● **TEXT PASSAGE**
◆ ◆ ◆ ◆
Skip to content

azevedo/dev-workflow

Folders and files

NameName
Last commit message
Last commit date

Latest commit

 

History

128 Commits
 
 
 
 
 
 
 
 
 
 
 
 
 
 
 
 
 
 

Repository files navigation

dev-workflow

A Claude Code plugin that adds structured research, brainstorm, plan, and execute commands to your development workflow.

Why

The #1 failure mode in AI-assisted development is jumping straight to implementation. This plugin enforces a think-first workflow: investigate the codebase (/ba:research), explore what to build (/ba:brainstorm), define how to build it (/ba:plan), review before writing code (/ba:review-plan), then implement (/ba:execute). Post-implementation review (/ba:review) and knowledge compounding (/ba:compound) close the loop so the same mistakes aren't repeated.

The design synthesizes patterns from three production agent workflow systems (compound-engineering, humanlayer, superpowers), taking the best ideas from each and closing gaps they all share.

Position on the SDD ladder

In Birgitta Böckeler's framing of spec-driven development, SDD tools sit at one of three levels: spec-first (write the spec before the code), spec-anchored (keep the spec in sync with the code after shipping, and use it to drive evolution), and spec-as-source (the spec is the only thing humans edit; code is fully derived output).
◆ ◆ ◆ ◆
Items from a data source

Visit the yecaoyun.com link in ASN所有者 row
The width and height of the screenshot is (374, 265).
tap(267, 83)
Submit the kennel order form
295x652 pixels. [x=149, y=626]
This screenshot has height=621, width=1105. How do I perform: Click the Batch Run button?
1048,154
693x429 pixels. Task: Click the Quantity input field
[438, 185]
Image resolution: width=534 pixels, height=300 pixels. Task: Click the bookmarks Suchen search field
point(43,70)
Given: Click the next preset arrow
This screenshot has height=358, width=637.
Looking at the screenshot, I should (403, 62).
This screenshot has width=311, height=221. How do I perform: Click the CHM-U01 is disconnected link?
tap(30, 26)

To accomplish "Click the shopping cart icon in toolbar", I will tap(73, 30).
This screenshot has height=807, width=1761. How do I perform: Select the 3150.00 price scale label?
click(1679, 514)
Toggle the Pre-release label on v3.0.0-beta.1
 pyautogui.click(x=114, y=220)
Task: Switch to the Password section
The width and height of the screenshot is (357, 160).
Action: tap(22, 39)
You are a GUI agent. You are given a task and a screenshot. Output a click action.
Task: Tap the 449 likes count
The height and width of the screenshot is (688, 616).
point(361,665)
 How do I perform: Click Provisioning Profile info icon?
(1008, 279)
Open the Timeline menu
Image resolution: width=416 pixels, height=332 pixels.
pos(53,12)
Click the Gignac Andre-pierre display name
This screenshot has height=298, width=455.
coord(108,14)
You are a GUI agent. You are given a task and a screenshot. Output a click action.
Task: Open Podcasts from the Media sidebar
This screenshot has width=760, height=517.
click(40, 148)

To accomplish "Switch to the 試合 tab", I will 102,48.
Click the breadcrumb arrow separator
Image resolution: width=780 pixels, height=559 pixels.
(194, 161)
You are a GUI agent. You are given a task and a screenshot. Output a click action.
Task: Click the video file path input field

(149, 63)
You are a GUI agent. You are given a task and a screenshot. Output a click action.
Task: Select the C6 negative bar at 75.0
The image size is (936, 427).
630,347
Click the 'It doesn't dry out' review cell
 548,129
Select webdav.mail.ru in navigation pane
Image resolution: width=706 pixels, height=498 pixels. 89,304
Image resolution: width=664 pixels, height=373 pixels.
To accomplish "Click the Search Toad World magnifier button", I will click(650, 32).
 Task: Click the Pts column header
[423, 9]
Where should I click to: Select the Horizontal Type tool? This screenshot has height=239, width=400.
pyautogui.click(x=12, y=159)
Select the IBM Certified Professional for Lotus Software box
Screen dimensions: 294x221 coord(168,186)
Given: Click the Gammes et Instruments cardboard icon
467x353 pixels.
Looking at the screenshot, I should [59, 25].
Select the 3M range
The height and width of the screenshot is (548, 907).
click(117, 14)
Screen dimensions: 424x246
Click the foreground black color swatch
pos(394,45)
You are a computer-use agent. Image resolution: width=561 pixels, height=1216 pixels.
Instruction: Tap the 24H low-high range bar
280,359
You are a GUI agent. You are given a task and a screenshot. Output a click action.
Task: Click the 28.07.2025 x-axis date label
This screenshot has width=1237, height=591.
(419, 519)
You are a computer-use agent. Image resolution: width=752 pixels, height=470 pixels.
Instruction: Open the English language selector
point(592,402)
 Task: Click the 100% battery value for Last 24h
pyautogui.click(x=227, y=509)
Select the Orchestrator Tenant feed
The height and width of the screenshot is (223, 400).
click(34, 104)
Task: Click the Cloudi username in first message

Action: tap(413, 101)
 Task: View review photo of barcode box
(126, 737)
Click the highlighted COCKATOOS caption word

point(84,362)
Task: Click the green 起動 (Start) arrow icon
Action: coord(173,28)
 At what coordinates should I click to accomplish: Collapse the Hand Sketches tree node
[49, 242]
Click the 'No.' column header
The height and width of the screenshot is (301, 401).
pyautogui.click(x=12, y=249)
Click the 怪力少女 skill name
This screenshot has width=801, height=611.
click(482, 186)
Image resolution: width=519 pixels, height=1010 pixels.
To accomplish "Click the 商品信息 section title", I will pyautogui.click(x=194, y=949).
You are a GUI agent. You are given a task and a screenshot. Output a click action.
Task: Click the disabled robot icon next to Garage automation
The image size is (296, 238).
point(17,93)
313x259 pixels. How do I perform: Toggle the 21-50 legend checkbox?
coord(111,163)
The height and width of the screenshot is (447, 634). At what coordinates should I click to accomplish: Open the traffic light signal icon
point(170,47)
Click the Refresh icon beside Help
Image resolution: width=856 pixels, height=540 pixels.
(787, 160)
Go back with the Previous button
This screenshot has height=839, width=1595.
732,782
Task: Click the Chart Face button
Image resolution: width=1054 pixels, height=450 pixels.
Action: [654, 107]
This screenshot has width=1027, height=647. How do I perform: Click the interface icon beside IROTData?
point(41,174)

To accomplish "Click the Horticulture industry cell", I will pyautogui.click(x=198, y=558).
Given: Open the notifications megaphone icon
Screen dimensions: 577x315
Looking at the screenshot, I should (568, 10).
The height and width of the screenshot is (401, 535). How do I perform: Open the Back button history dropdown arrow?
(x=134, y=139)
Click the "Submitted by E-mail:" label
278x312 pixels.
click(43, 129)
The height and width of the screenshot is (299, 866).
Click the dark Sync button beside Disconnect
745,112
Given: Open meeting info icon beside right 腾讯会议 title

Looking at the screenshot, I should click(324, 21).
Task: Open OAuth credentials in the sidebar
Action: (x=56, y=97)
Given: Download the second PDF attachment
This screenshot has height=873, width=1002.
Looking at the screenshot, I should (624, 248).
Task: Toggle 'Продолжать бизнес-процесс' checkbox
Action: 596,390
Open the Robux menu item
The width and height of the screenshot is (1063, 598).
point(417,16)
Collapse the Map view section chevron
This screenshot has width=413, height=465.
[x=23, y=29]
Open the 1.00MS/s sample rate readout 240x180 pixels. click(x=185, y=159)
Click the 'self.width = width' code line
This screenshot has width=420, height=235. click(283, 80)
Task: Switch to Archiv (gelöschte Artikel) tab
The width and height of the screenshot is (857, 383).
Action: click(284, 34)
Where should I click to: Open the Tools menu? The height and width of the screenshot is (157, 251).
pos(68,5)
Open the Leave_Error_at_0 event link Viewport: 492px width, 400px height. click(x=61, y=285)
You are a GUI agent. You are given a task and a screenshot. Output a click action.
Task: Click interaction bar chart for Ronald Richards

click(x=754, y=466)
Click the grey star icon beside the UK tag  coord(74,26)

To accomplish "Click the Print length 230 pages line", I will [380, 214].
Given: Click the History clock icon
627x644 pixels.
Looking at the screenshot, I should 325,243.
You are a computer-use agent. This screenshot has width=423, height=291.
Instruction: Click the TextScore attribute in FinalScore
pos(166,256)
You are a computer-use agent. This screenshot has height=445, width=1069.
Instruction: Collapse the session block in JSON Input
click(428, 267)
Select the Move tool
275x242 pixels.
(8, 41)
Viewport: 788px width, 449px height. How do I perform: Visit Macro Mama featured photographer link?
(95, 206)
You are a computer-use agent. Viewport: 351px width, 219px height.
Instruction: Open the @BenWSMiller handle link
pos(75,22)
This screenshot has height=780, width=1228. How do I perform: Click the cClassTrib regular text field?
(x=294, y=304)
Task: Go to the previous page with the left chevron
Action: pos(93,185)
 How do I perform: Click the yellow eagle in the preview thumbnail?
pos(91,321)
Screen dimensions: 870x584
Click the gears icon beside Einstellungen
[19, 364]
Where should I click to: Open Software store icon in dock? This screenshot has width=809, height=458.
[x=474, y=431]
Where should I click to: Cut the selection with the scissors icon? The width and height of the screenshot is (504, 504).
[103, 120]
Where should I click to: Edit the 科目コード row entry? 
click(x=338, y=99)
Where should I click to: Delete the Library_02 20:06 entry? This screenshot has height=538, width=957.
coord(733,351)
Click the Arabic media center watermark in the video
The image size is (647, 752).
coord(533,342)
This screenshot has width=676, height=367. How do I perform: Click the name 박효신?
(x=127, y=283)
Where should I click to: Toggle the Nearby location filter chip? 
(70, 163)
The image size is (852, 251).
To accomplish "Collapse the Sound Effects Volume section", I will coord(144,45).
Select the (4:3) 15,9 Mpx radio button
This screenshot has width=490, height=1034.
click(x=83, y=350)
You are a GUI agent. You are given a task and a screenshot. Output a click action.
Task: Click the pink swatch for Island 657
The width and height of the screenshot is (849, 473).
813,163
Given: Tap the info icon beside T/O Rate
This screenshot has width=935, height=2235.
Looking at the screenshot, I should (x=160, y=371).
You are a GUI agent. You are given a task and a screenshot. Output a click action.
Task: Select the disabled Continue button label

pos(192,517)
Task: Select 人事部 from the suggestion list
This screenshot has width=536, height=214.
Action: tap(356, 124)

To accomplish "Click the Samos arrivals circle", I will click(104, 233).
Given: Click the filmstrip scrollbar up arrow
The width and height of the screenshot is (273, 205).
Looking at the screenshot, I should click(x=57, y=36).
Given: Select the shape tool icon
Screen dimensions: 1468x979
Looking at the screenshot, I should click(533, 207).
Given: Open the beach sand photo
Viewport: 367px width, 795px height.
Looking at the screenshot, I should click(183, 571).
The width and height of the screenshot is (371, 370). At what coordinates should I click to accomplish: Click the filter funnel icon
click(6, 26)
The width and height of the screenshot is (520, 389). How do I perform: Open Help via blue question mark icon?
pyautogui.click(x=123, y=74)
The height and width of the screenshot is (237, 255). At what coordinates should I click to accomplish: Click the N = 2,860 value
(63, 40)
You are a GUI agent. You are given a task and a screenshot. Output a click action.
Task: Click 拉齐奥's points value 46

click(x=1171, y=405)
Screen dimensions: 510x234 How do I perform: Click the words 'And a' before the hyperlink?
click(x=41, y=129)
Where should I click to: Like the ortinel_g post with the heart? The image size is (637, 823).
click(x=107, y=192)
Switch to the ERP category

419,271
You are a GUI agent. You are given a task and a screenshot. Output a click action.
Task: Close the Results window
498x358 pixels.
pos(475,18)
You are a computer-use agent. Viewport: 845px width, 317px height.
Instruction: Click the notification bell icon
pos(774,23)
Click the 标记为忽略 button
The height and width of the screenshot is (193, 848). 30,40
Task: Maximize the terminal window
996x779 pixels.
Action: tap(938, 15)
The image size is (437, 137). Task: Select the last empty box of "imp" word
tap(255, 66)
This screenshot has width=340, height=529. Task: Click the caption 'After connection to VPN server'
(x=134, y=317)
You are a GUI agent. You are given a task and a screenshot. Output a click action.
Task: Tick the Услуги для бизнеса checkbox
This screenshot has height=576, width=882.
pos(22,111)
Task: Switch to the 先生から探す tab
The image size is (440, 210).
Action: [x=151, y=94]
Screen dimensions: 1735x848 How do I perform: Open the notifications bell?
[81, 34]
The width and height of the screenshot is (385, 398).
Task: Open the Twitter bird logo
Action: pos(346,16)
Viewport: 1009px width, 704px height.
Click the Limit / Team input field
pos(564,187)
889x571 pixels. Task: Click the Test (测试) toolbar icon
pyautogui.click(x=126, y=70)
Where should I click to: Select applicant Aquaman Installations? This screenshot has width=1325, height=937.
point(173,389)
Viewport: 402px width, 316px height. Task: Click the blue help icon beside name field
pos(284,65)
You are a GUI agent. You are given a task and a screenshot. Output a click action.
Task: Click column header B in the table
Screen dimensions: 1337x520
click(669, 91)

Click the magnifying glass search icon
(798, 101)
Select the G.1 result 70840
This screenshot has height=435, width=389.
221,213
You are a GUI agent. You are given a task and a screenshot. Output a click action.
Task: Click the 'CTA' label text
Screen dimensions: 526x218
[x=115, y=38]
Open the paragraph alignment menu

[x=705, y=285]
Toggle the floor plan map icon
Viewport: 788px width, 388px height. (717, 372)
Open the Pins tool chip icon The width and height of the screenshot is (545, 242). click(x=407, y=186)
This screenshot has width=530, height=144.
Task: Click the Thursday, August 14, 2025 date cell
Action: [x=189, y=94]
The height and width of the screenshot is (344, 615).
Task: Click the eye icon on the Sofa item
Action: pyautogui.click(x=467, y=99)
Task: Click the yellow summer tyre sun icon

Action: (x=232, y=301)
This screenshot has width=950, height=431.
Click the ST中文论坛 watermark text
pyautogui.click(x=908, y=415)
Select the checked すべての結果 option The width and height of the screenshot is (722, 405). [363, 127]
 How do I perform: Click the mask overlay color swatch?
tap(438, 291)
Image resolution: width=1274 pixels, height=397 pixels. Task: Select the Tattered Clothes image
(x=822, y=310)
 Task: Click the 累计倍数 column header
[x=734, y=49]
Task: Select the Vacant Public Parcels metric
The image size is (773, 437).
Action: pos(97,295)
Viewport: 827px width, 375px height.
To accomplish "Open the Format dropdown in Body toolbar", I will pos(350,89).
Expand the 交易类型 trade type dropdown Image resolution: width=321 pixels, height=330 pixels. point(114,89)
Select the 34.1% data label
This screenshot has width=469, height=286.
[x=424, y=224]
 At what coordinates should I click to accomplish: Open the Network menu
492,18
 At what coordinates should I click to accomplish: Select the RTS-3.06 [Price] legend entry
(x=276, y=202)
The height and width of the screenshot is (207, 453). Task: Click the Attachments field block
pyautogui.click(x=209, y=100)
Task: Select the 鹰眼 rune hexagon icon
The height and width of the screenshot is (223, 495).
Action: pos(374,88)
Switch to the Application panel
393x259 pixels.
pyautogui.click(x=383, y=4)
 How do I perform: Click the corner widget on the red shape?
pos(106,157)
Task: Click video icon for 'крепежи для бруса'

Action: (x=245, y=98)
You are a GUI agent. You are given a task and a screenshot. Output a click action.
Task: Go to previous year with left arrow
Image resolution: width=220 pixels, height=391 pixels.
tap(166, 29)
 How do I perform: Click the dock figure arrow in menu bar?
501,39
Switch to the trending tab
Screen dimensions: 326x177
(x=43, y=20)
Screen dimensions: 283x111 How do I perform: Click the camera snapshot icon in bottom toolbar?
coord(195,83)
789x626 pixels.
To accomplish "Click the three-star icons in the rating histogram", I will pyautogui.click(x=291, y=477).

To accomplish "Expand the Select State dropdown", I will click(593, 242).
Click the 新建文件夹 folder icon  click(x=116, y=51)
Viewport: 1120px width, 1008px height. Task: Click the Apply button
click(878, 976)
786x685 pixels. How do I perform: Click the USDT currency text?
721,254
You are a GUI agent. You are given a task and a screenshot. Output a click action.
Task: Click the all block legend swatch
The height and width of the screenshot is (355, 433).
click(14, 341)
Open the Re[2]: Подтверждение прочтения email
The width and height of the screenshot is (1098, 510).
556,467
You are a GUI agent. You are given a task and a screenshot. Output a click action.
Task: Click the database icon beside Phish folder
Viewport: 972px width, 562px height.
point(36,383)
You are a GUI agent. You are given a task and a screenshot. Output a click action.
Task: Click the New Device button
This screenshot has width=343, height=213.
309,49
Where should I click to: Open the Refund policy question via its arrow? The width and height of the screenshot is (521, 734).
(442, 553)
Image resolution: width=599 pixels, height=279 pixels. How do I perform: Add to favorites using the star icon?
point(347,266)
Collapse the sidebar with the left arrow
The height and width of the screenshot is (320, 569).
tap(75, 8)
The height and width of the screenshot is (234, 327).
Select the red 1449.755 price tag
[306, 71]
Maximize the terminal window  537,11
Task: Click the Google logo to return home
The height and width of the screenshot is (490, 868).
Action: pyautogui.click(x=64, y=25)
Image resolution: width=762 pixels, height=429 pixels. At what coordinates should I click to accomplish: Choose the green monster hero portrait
◆ ◆ ◆ ◆
● **THE PROBLEM**
According to the text on the dev-workflow plugin, which command is used to review before writing code?

● **SOLUTION**
/ba:review-plan